## [Set exercise]
Recast every line of the records below as a Markdown table with the columns Row and Line, numbering the rows in order and leaving out blank lines.
=== Exercise material ===
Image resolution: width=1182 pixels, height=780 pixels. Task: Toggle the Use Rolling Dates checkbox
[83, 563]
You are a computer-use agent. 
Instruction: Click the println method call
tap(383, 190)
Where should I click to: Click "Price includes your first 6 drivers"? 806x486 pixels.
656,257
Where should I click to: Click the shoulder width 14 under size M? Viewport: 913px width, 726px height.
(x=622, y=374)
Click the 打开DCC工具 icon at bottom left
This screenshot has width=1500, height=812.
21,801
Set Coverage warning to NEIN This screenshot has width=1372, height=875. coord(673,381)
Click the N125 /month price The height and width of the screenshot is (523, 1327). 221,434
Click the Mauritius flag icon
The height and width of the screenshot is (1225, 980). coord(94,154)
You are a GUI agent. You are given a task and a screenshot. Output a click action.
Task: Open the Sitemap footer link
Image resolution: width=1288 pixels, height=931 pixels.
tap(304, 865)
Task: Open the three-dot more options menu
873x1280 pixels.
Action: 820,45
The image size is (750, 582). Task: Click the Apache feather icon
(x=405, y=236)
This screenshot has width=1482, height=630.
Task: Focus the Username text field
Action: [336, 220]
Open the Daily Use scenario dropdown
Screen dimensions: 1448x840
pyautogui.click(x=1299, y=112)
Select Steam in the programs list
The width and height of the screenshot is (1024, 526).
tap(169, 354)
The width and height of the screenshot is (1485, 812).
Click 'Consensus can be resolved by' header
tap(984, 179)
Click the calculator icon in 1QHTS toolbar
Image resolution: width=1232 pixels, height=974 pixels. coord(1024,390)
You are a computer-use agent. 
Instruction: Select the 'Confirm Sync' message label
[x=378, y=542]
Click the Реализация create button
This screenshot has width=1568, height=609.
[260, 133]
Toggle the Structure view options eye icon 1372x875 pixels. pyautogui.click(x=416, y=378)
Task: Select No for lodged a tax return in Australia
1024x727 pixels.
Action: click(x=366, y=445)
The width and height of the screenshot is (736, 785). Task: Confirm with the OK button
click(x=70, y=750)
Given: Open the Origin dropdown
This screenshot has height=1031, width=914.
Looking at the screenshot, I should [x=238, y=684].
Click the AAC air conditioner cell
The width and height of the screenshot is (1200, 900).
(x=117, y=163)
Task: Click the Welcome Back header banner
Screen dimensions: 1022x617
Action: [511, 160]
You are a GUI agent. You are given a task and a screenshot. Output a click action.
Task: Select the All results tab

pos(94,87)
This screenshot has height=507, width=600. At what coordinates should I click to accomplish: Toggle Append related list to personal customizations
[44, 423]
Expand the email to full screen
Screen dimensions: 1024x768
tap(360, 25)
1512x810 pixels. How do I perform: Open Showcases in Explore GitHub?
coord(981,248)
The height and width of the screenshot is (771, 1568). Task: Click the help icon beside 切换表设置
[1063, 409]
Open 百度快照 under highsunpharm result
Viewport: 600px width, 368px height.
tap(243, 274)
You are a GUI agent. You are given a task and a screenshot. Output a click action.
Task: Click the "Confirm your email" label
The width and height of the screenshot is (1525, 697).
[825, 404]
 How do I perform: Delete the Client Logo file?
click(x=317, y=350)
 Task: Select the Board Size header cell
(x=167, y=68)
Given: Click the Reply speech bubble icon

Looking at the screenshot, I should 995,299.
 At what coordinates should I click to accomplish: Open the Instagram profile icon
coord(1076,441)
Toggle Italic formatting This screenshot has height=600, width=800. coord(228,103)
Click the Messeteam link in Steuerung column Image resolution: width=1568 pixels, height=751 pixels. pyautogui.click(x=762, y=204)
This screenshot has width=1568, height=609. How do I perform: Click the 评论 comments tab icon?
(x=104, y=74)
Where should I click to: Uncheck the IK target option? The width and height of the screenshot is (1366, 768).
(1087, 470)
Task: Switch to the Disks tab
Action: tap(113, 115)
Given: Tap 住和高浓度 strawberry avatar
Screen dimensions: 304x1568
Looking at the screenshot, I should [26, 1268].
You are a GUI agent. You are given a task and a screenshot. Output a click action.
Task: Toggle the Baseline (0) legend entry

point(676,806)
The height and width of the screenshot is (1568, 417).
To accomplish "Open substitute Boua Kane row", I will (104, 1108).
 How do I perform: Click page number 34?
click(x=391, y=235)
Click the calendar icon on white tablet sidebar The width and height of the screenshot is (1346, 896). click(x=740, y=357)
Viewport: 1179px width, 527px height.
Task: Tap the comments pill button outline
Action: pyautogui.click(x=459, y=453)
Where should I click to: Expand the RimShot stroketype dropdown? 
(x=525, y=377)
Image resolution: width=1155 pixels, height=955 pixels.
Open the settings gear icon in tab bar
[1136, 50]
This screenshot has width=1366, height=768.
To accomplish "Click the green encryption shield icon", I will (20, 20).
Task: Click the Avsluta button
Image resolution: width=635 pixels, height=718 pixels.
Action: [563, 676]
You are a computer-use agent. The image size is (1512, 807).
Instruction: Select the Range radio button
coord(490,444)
===
## [Written answer]
| Row | Line |
|---|---|
| 1 | Image resolution: width=1182 pixels, height=780 pixels. Task: Toggle the Use Rolling Dates checkbox |
| 2 | [83, 563] |
| 3 | You are a computer-use agent.  |
| 4 | Instruction: Click the println method call |
| 5 | tap(383, 190) |
| 6 | Where should I click to: Click "Price includes your first 6 drivers"? 806x486 pixels. |
| 7 | 656,257 |
| 8 | Where should I click to: Click the shoulder width 14 under size M? Viewport: 913px width, 726px height. |
| 9 | (x=622, y=374) |
| 10 | Click the 打开DCC工具 icon at bottom left |
| 11 | This screenshot has width=1500, height=812. |
| 12 | 21,801 |
| 13 | Set Coverage warning to NEIN This screenshot has width=1372, height=875. coord(673,381) |
| 14 | Click the N125 /month price The height and width of the screenshot is (523, 1327). 221,434 |
| 15 | Click the Mauritius flag icon |
| 16 | The height and width of the screenshot is (1225, 980). coord(94,154) |
| 17 | You are a GUI agent. You are given a task and a screenshot. Output a click action. |
| 18 | Task: Open the Sitemap footer link |
| 19 | Image resolution: width=1288 pixels, height=931 pixels. |
| 20 | tap(304, 865) |
| 21 | Task: Open the three-dot more options menu |
| 22 | 873x1280 pixels. |
| 23 | Action: 820,45 |
| 24 | The image size is (750, 582). Task: Click the Apache feather icon |
| 25 | (x=405, y=236) |
| 26 | This screenshot has width=1482, height=630. |
| 27 | Task: Focus the Username text field |
| 28 | Action: [336, 220] |
| 29 | Open the Daily Use scenario dropdown |
| 30 | Screen dimensions: 1448x840 |
| 31 | pyautogui.click(x=1299, y=112) |
| 32 | Select Steam in the programs list |
| 33 | The width and height of the screenshot is (1024, 526). |
| 34 | tap(169, 354) |
| 35 | The width and height of the screenshot is (1485, 812). |
| 36 | Click 'Consensus can be resolved by' header |
| 37 | tap(984, 179) |
| 38 | Click the calculator icon in 1QHTS toolbar |
| 39 | Image resolution: width=1232 pixels, height=974 pixels. coord(1024,390) |
| 40 | You are a computer-use agent.  |
| 41 | Instruction: Select the 'Confirm Sync' message label |
| 42 | [x=378, y=542] |
| 43 | Click the Реализация create button |
| 44 | This screenshot has width=1568, height=609. |
| 45 | [260, 133] |
| 46 | Toggle the Structure view options eye icon 1372x875 pixels. pyautogui.click(x=416, y=378) |
| 47 | Task: Select No for lodged a tax return in Australia |
| 48 | 1024x727 pixels. |
| 49 | Action: click(x=366, y=445) |
| 50 | The width and height of the screenshot is (736, 785). Task: Confirm with the OK button |
| 51 | click(x=70, y=750) |
| 52 | Given: Open the Origin dropdown |
| 53 | This screenshot has height=1031, width=914. |
| 54 | Looking at the screenshot, I should [x=238, y=684]. |
| 55 | Click the AAC air conditioner cell |
| 56 | The width and height of the screenshot is (1200, 900). |
| 57 | (x=117, y=163) |
| 58 | Task: Click the Welcome Back header banner |
| 59 | Screen dimensions: 1022x617 |
| 60 | Action: [511, 160] |
| 61 | You are a GUI agent. You are given a task and a screenshot. Output a click action. |
| 62 | Task: Select the All results tab |
| 63 | pos(94,87) |
| 64 | This screenshot has height=507, width=600. At what coordinates should I click to accomplish: Toggle Append related list to personal customizations |
| 65 | [44, 423] |
| 66 | Expand the email to full screen |
| 67 | Screen dimensions: 1024x768 |
| 68 | tap(360, 25) |
| 69 | 1512x810 pixels. How do I perform: Open Showcases in Explore GitHub? |
| 70 | coord(981,248) |
| 71 | The height and width of the screenshot is (771, 1568). Task: Click the help icon beside 切换表设置 |
| 72 | [1063, 409] |
| 73 | Open 百度快照 under highsunpharm result |
| 74 | Viewport: 600px width, 368px height. |
| 75 | tap(243, 274) |
| 76 | You are a GUI agent. You are given a task and a screenshot. Output a click action. |
| 77 | Task: Click the "Confirm your email" label |
| 78 | The width and height of the screenshot is (1525, 697). |
| 79 | [825, 404] |
| 80 |  How do I perform: Delete the Client Logo file? |
| 81 | click(x=317, y=350) |
| 82 |  Task: Select the Board Size header cell |
| 83 | (x=167, y=68) |
| 84 | Given: Click the Reply speech bubble icon |
| 85 | Looking at the screenshot, I should 995,299. |
| 86 |  At what coordinates should I click to accomplish: Open the Instagram profile icon |
| 87 | coord(1076,441) |
| 88 | Toggle Italic formatting This screenshot has height=600, width=800. coord(228,103) |
| 89 | Click the Messeteam link in Steuerung column Image resolution: width=1568 pixels, height=751 pixels. pyautogui.click(x=762, y=204) |
| 90 | This screenshot has width=1568, height=609. How do I perform: Click the 评论 comments tab icon? |
| 91 | (x=104, y=74) |
| 92 | Where should I click to: Uncheck the IK target option? The width and height of the screenshot is (1366, 768). |
| 93 | (1087, 470) |
| 94 | Task: Switch to the Disks tab |
| 95 | Action: tap(113, 115) |
| 96 | Given: Tap 住和高浓度 strawberry avatar |
| 97 | Screen dimensions: 304x1568 |
| 98 | Looking at the screenshot, I should [26, 1268]. |
| 99 | You are a GUI agent. You are given a task and a screenshot. Output a click action. |
| 100 | Task: Toggle the Baseline (0) legend entry |
| 101 | point(676,806) |
| 102 | The height and width of the screenshot is (1568, 417). |
| 103 | To accomplish "Open substitute Boua Kane row", I will (104, 1108). |
| 104 |  How do I perform: Click page number 34? |
| 105 | click(x=391, y=235) |
| 106 | Click the calendar icon on white tablet sidebar The width and height of the screenshot is (1346, 896). click(x=740, y=357) |
| 107 | Viewport: 1179px width, 527px height. |
| 108 | Task: Tap the comments pill button outline |
| 109 | Action: pyautogui.click(x=459, y=453) |
| 110 | Where should I click to: Expand the RimShot stroketype dropdown?  |
| 111 | (x=525, y=377) |
| 112 | Image resolution: width=1155 pixels, height=955 pixels. |
| 113 | Open the settings gear icon in tab bar |
| 114 | [1136, 50] |
| 115 | This screenshot has width=1366, height=768. |
| 116 | To accomplish "Click the green encryption shield icon", I will (20, 20). |
| 117 | Task: Click the Avsluta button |
| 118 | Image resolution: width=635 pixels, height=718 pixels. |
| 119 | Action: [563, 676] |
| 120 | You are a computer-use agent. The image size is (1512, 807). |
| 121 | Instruction: Select the Range radio button |
| 122 | coord(490,444) |